The wonderful thing about hot new hi-tech gadgets is that their owners need to protect their intellectual rights, so they apply for patents, and applying for a patent means explaining how something works. So it doesn’t take Woodward and Bernstein to figure out how to get an early look at what nobody else has seen. You don’t get the official press release and all the approved answers, but you don’t get the corporate spin either. Here’s some raw design stuff Shimano liked enough to spent a few thousand bucks each to patent.
This first one shouldn’t be a surprise, but it was for me. Seems Shimano, like Tektro/TRP, sees value in a gizmo that converts cable pull to hydraulic action. It makes perfect sense, considering ‘cross bikes benefit the most from genuine hydraulic disc brakes, and they also have “suicide levers” (alternately known as “top-mount” levers or “auxillary” levers–I don’t know if anyone still calls them “suicide” levers, but that’s what they started out being called because they could dump you on your ass right quick, and the name stuck with me). Having both sets of levers on the bike would be too much chaos in hydraulic form, so the converter makes good sense here.

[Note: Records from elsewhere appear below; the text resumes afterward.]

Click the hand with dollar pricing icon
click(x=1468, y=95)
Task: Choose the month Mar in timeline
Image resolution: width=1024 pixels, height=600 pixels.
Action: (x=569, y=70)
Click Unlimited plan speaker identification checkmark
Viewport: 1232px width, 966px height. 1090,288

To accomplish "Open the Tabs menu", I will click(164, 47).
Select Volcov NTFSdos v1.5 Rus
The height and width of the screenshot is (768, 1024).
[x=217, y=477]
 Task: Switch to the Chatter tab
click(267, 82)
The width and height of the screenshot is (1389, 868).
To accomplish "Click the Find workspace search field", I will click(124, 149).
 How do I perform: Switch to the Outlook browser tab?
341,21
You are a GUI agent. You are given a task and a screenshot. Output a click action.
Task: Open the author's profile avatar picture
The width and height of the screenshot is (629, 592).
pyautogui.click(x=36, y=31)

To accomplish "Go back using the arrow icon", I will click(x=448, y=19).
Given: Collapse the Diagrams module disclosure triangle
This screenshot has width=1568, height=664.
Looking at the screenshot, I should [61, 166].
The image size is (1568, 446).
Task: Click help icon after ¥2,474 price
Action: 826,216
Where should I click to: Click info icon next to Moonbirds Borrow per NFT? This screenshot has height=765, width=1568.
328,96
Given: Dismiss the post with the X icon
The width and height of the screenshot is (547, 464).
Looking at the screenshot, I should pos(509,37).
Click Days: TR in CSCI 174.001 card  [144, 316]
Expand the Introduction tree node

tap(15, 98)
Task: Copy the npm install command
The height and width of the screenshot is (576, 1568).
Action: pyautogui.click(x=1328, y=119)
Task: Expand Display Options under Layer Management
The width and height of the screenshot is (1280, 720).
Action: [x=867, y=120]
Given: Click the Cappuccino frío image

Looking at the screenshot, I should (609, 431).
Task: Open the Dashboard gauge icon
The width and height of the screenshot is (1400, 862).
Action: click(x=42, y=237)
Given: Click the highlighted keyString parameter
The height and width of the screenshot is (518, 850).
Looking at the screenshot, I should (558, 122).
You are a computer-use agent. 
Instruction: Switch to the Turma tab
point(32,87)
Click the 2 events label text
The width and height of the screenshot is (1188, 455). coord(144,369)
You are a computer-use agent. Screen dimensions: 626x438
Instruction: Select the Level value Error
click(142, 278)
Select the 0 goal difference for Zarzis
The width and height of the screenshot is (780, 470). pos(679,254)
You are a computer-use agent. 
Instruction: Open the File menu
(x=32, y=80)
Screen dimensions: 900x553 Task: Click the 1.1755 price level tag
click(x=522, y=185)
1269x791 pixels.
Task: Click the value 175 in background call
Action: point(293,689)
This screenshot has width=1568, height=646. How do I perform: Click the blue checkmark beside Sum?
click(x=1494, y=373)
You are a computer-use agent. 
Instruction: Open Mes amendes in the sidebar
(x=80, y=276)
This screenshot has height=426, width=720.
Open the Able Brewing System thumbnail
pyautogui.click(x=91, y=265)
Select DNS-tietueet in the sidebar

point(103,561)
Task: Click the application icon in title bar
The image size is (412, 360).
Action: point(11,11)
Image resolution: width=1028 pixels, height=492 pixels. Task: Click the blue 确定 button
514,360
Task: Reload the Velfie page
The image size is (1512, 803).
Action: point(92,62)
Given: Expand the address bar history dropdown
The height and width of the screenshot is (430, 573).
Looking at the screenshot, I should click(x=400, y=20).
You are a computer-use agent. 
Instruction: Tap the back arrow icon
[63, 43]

So this tells us that the entrance into disc brakes on road and ‘cross bikes is going to be a bit more complicated than we might be thinking. Instead of one product hitting the market, we should be ready to see several. Also, unless this gets cleaned up a lot, TRP’s Parabox is looking way cleaner.
Now for something completely different:
If you’re seeing what I’m seeing, this is a hydraulic lever mechanism for a TT bike. Is there an aerodynamic advantage to disc brakes? Is this the safe way around the brake track problems associated with full carbon rims? Maybe they’ll never make this, but if there’s even a small chance they’re already at work on it, what it implies for wheelsets and TT and Tri frames going forward is pretty substantial.
Equally bizarre is this patent on hydraulic drop bar brakes. Keep in mind that all of these are owned by Shimano–no garage mechanic quacks here. My eyes made perfect sense of the (somewhat fugly) STI shifters with the line sticking out of them, but, by the time my brain processed the strange Magura HS-33–looking creature at the other end of that line, I was thoroughly confused. Still, the patent is actually for a “Hydraulic Connector Arrangement,” so they can connect whatever hydraulic device they’d like to the end of that line.
Lots of questions, but a few answers in there, too. Nothing beats seeing those first factory or prototype photos, but the sheer amount of information available here (you can click through each photo to go to the patent itself) makes studying patents well worth the investment in time.